Im Kreuzfeuer: Gemischte Gefühle im und für den Kosovo
Kosovo ist unabhängig.
Einseitig erklärte die Region an der Grenze zu Albanien am 17. Februar die Unabhängigkeit.
Um 15 Uhr 50 verlas Fatmir Sejdiu das entsprechende Dekret. Serbien sprach von einem
unbegreiflichen Schritt, bar jeder Rechtsgrundlage. Mit sehr gemischten Gefühlen wird
die Unabhängigkeitserklärung in der orthodoxen Kirche verfolgt. Der Heilige Stuhl
ist zurückhaltend in der politischen Debatte, Papst Benedikt rief zu Besonnenheit
und gegenseitigem Respekt. Das aktuelle „Kreuzfeuer“ von Birgit Pottler liefert
Hintergründe.
Auszüge daraus:
Schrittweise in die EU Das
Vorgehen Kosovos sei nicht normal, kritisierte der Außenamtsleiter des Moskauer Patriarchats.

----------

**Ziel der Aufgabe**
Nenne alle Personen, die im obigen Artikel über die Unabhängigkeit des Kosovo mit ihrem Namen erwähnt werden.

**Bereitgestellte Einträge**
----------

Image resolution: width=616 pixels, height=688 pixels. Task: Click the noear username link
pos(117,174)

----------

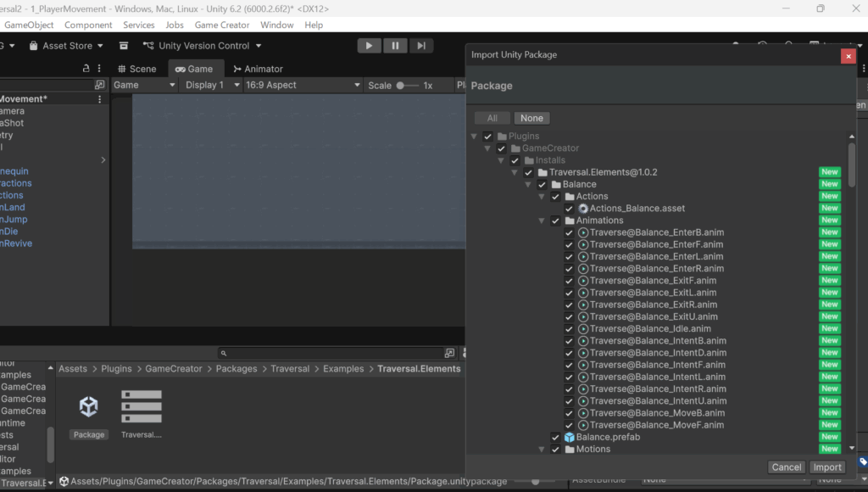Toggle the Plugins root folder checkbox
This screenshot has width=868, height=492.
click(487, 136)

----------

**Lösung der Aufgabe**
Fatmir Sejdiu, Papst Benedikt, Birgit Pottler